On February 19, 1942, President Franklin D. Roosevelt signed Executive Order 9066, authorizing the Secretary of War to designate certain areas as military zones.  This order paved the way for the unlawful incarceration of Japanese Americans in “relocation” camps.  This effectively ruined the lives of more than 120,000 American citizens and cast the dark shadow of racism across our country while our armed forces were ironically fighting fascism abroad.    After years of shame and silence around this dark page in our national history, the stories are emerging, often told by the children and grandchildren of the internees.  An unusual perspective will be unveiled this Saturday night at 8 pm on Channel 27 — that of a teenager whose experience as an aide in one of the camps changed her life forever.

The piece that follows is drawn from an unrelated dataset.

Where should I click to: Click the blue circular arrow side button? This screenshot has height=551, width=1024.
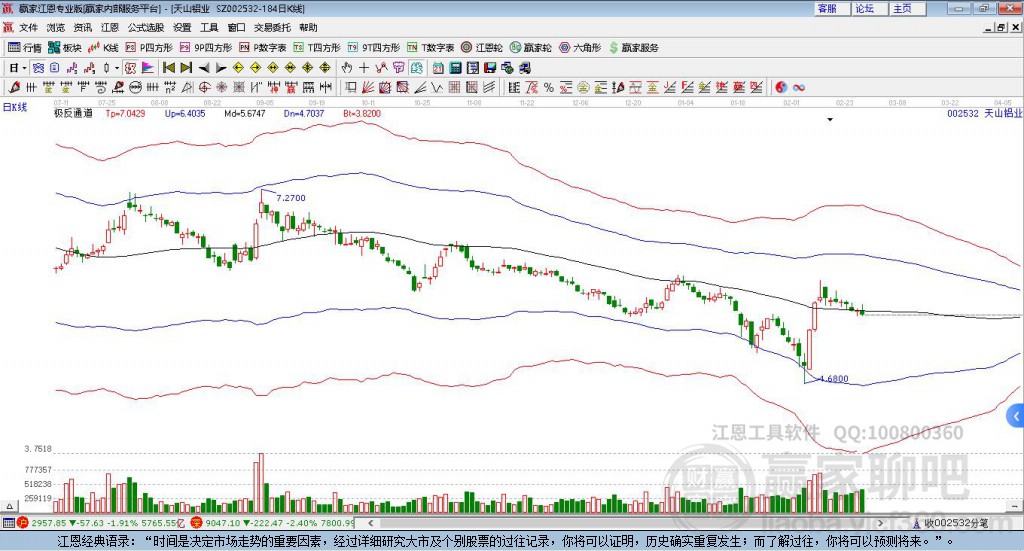(x=1016, y=415)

The Media Center is proud to cablecast a documentary detailing the personal experience of fifteen year old Ruth Mix who volunteered at the Gila River Japanese Internment Camp’s Butte Camp Hospital.    During the summer of 1942, she moved into the camp to work full time with her mother who was a teacher there.
Charles Class, an established Media Center producer, served as one of three executive producers for “Gila River and Mama – The Ruth Mix Story.” The 49 minute documentary includes historical reenactment and tells  the moving story of Ruth and the people she met and befriended during her time living at the camp.
The documentary was produced, written and directed by Claire Mix, the daughter of Ruth and granddaughter of teacher Frida Mix.  it wasn’t until Claire was an adult that she became aware of her famlly’s passionate involvement in the lives of the internees at  Gila River.  Claire slowly teased the story out of her aging mother, who, along with Claire’s grandmother, had risked arrest in order to bring some relief to the suffering of the persecuted citizens at Gila River.
At this time of year when we celebrate the gift our veterans have given the nation, sacrificing their very lives, it is important that we remember Japanese Americans, many of whom wanted to serve their country, but instead were interned under most draconian and inhumane circumstances during World War II.
For additional playback times click here.
To learn more about this project visit the website:
Funding for “Gila River And Mama:  The Ruth Mix Story” was provided by a grant from the California State Library through the California Civil Liberties Public Education Program.
The Media Center thanks Mr. Class for bringing this important story to us.  And we reach out and thank the California State Library and the California Civil Liberties Public Education Program for making this production possible.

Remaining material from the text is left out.